By: Hamilton Bulldogs
03/07/2013 3:41 PM -
Story By: Stuart McComish
Acquired for netminder Cedrick Desjardins on Feb. 14 in a trade between the Montreal Canadiens , the Bulldogs’ parent club in the National Hockey League, and the Tampa Bay Lightning, the parent club of the Syracuse Crunch, Tokarski has posted four wins, including two shutouts, a goals-against average of 1.18 and a save percentage of.960.
Tokarski, a 23-year-old from Humboldt, Sask., has yet to allow more than two goals in any of his starts for the Bulldogs and is riding a shutout streak of 146:07 dating to Juuso Puustinen’s goal at 12:41 of the second period that opened the scoring in a 2-0 loss to the visiting Milwaukee Admirals on Feb. 24 that saw the Admirals’ second goal scored into an empty net.
In Tokarski’s next start he made 31 saves in a 2-0 road win over the Lake Erie Monsters last Saturday night and turned aside 27 shots in a 2-0 win at home against the Abbotsford Heat on Tuesday night. Tokarski is the sixth goaltender in Bulldogs’ history to record consecutive shutouts and the first since Curtis Sanford did it in January, 2011. The club record for longest shutout streak is held by Desjardins, who did not allow a goal for 212:37 over five games from Nov. 25 to Dec. 9, 2009.
“I feel good out there, but the main thing is the team is playing really well right now,” said Tokarski, who is expected to get the start at 7 p.m. Friday when the Bulldogs visit the Grand Rapids Griffins to open a stretch of three games in as many days.
“The important thing for us is to keep winning games. The guys are playing a solid 60 minutes and we’re playing a complete game.”
Tokarski had praise for the Bulldogs’ young defence corps which features a number of rookies.
“I think they are great young defencemen and I am having a lot of fun playing with them. We are communicating well and they are sacrificing their bodies and doing their jobs.”
Tokarski said after practice Thursday that he isn’t focused on becoming the first Bulldogs’ goaltender to post three consecutive shutouts.
“I am just thinking about going out there tomorrow and giving us a chance to win. It’s all about the result. The shutouts have been nice, but that is a result of how well the team has been playing.”

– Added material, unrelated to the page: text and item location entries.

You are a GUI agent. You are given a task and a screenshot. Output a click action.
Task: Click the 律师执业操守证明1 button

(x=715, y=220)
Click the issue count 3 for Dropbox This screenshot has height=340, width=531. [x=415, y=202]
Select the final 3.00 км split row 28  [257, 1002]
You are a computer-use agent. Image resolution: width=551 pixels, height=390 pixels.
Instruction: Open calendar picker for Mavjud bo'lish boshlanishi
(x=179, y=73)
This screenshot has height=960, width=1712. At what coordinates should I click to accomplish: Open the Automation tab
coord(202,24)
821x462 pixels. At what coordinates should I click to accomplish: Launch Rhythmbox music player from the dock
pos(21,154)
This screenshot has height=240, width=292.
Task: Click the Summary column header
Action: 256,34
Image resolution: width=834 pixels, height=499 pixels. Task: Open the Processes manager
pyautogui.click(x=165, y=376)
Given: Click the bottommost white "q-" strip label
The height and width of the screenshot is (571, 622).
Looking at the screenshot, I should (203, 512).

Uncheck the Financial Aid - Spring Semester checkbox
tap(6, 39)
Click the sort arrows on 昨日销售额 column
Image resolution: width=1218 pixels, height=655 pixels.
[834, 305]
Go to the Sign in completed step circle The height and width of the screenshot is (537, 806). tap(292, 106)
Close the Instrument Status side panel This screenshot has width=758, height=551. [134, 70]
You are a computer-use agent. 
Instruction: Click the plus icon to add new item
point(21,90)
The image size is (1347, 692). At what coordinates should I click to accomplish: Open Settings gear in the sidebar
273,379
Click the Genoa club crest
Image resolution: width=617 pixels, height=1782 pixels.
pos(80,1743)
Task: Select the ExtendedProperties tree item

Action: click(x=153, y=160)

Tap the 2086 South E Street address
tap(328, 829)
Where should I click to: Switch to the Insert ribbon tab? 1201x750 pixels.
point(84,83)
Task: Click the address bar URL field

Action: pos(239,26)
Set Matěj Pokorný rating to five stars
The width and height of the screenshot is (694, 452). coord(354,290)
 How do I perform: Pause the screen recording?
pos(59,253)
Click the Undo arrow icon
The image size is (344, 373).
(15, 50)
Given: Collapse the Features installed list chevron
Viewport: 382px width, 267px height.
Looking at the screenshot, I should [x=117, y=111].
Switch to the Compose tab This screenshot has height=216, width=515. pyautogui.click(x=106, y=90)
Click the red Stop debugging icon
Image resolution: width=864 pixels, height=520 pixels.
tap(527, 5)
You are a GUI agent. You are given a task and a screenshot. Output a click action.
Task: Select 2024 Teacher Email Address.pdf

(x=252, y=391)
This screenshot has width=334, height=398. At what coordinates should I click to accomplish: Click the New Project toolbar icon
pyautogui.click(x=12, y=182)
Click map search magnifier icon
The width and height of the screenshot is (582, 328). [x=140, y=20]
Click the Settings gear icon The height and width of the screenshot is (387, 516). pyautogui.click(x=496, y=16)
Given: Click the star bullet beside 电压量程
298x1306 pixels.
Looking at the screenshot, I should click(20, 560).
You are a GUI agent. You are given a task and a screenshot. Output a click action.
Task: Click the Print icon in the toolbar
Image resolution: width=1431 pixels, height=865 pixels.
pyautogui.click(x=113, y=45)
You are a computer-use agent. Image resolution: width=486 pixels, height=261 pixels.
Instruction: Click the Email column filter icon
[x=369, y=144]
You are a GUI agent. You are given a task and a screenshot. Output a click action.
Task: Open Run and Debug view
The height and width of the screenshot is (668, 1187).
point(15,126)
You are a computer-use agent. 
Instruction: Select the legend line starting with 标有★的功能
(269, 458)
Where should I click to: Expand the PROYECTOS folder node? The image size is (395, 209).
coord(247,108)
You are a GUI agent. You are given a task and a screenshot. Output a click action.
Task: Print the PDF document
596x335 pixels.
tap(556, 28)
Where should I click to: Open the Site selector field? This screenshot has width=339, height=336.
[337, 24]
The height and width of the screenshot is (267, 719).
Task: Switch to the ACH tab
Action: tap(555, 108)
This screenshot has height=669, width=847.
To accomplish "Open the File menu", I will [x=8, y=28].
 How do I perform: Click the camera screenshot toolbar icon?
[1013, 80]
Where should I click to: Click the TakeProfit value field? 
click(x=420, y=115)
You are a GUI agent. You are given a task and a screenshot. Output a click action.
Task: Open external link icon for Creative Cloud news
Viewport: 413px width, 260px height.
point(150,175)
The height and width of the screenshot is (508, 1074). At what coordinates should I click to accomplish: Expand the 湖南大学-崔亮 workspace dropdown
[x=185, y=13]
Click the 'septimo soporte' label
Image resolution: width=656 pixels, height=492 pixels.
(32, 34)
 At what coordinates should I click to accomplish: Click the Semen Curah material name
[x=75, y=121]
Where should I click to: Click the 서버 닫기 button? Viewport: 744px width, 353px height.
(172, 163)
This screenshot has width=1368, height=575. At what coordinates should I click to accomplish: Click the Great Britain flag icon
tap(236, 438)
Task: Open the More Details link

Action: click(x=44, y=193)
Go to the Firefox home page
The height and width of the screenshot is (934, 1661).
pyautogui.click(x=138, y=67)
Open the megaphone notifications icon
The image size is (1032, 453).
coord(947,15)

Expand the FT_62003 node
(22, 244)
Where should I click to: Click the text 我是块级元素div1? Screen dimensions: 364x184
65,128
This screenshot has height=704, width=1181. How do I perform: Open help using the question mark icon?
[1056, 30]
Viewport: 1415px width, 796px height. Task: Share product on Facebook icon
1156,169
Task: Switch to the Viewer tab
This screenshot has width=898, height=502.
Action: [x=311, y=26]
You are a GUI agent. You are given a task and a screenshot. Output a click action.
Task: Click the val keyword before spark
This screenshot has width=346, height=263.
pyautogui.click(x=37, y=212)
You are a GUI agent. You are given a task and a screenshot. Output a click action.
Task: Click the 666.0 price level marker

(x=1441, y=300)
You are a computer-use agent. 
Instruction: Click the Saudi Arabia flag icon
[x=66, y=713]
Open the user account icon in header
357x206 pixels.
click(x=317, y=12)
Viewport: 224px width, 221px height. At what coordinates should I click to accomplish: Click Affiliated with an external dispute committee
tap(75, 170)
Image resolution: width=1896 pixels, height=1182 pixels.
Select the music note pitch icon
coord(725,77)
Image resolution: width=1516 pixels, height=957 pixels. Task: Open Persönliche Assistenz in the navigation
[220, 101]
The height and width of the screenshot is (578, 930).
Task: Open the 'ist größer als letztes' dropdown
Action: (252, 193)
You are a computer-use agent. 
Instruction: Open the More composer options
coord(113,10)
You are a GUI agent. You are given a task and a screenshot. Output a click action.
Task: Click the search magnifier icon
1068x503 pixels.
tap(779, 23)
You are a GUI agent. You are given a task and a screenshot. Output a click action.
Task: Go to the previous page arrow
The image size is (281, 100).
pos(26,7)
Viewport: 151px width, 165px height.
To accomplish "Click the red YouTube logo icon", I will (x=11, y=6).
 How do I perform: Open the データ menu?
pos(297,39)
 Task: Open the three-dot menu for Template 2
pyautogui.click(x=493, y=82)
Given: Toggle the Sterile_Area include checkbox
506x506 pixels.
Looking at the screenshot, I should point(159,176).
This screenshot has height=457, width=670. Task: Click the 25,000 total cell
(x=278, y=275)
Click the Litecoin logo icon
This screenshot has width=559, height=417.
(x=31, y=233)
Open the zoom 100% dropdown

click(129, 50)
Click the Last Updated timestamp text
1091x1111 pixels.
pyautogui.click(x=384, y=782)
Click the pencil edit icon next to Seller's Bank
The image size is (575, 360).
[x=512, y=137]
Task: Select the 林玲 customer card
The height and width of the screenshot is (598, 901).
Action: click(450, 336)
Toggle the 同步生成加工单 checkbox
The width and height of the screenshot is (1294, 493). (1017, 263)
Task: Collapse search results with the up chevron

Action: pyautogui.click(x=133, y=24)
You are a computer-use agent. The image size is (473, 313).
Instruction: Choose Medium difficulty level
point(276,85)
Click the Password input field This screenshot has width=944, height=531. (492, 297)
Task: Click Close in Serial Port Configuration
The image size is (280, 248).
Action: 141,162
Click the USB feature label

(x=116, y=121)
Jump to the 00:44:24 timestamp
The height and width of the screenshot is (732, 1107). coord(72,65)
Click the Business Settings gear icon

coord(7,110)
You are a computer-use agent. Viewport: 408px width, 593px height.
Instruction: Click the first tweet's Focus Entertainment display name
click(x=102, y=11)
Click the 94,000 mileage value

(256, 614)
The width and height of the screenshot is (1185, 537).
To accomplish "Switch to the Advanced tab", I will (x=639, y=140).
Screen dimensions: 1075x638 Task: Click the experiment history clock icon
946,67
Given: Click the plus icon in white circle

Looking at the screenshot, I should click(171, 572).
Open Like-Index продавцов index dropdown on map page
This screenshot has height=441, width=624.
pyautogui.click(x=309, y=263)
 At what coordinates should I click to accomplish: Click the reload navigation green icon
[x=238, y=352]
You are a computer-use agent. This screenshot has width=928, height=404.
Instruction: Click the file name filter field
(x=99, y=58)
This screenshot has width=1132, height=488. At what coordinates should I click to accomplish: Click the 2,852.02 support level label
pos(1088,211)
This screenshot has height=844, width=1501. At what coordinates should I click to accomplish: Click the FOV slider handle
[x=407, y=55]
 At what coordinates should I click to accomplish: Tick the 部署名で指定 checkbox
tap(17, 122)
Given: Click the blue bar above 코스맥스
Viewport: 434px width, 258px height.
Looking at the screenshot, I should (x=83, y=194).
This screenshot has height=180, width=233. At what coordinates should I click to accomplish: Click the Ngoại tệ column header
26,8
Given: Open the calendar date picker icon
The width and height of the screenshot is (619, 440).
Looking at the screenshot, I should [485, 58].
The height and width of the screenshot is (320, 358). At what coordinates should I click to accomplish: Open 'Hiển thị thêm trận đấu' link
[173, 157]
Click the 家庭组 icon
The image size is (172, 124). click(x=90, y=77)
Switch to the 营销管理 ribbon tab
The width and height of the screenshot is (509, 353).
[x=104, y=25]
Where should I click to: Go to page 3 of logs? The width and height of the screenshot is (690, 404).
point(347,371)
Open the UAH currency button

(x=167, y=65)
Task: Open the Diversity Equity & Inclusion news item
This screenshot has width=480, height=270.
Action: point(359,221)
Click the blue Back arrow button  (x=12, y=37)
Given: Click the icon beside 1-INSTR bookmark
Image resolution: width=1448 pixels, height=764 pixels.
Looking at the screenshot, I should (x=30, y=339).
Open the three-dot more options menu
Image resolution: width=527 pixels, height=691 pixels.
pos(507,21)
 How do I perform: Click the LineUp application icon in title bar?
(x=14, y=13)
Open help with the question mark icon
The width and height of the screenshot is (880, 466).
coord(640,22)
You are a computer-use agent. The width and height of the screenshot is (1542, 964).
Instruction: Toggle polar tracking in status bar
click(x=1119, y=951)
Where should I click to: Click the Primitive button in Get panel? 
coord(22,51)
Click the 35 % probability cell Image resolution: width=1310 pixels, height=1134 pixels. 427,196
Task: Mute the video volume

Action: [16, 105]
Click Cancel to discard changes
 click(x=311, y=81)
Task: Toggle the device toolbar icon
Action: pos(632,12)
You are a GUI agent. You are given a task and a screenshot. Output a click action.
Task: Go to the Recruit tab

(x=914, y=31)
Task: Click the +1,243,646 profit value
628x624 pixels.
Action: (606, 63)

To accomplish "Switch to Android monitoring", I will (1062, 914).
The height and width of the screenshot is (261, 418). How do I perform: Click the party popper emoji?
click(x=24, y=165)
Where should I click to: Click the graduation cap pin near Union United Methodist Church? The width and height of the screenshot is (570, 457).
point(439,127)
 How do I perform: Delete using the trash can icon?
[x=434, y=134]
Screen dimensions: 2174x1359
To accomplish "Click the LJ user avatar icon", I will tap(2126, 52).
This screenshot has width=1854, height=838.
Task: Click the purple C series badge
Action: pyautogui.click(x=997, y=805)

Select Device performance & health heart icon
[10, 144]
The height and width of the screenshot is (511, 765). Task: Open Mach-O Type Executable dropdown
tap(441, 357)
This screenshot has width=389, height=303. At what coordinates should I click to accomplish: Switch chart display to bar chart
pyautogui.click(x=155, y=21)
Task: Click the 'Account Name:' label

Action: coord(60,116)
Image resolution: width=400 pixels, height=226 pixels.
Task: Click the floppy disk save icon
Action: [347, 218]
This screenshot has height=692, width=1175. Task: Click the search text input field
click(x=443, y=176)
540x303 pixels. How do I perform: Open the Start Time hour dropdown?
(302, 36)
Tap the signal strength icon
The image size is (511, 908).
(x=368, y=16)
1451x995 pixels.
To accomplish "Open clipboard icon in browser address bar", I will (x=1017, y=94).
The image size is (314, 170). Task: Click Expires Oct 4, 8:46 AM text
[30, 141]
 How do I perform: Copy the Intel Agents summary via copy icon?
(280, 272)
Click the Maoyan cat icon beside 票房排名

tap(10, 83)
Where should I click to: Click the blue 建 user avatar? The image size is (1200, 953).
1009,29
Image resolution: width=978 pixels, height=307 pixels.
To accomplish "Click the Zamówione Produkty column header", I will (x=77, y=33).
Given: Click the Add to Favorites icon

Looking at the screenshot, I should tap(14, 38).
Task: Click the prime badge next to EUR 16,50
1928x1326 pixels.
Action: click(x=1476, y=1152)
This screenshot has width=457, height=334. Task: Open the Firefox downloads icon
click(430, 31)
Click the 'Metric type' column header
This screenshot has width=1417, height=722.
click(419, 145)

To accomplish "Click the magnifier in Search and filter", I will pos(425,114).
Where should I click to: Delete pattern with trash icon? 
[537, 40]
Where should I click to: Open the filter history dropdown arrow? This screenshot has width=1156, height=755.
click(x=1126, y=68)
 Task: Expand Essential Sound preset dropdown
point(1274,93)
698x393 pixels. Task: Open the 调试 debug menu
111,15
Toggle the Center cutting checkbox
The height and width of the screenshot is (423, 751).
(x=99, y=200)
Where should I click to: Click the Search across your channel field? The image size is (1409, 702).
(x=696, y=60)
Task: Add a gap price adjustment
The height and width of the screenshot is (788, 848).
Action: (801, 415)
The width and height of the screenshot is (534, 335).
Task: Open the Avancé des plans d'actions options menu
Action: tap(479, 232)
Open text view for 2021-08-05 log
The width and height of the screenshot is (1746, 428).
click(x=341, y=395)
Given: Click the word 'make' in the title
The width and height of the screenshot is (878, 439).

The Bulldogs, who will host the Griffins at 5 p.m. Sunday, will also entertain the Peoria Rivermen at 7 p.m. Saturday. Tokarski said he will be ready if he gets the nod in each game, but he expects fellow netminder Robert Mayer, who has recorded wins in four of his last five starts, to see some action too.
“I never say no to a start. I have played three-in-three before. Robert is a great goalie and I am sure he will get a game in, but it’s the coach’s call and whoever he puts in net will be ready. It’s fun to compete with Robert, we push each other. He’s played some good games since I have been here.”
A fifth-round pick of the Lighting in the 2008 Entry Draft, Tokarski helped backstop the Norfolk Admirals to the Calder Cup last season. The Lighting moved its AHL affiliation to Syracuse this season and Tokarski appeared in 33 games with the Crunch, posting a record of 18-8-4 with three shutouts and a goals-against average of 2.46.
In 2011-12 the Admirals led the AHL in scoring with 273 goals and the Crunch is currently the highest-scoring team in the league with 198 goals while the Bulldogs’ 121 goals are the fewest in the AHL.
“Syracuse can score more than we can, there’s no hiding that fact,” said Tokarski when asked about moving from a high-powered offensive team to one that has struggled offensively at times this season. “But the guys are working hard and we’re starting to win games. It doesn’t matter if you win 2-1 or 7-5, the end result is two points and that’s what we are striving for every night.”
Tokarski came to the Bulldogs with a sterling resume. In addition to his Calder Cup win, he helped the Spokane Chiefs win the Western Hockey League championship and Memorial Cup in 2008 and was named the top goaltender and most valuable player in that tournament. He also helped lead Canada to a fifth consecutive gold medal at the 2009 World Junior Championship at Ottawa.
“He has a swagger about him,” said Bulldogs head coach Sylvain Lefebvre. “He’s a great teammate who has won, both in the pros and junior. He knows what it takes. He knows if you want to win it is team first and if you play well as a team and win then individual rewards will come. It’s a six-man unit out there right now and everyone is doing their job and helping each other out.”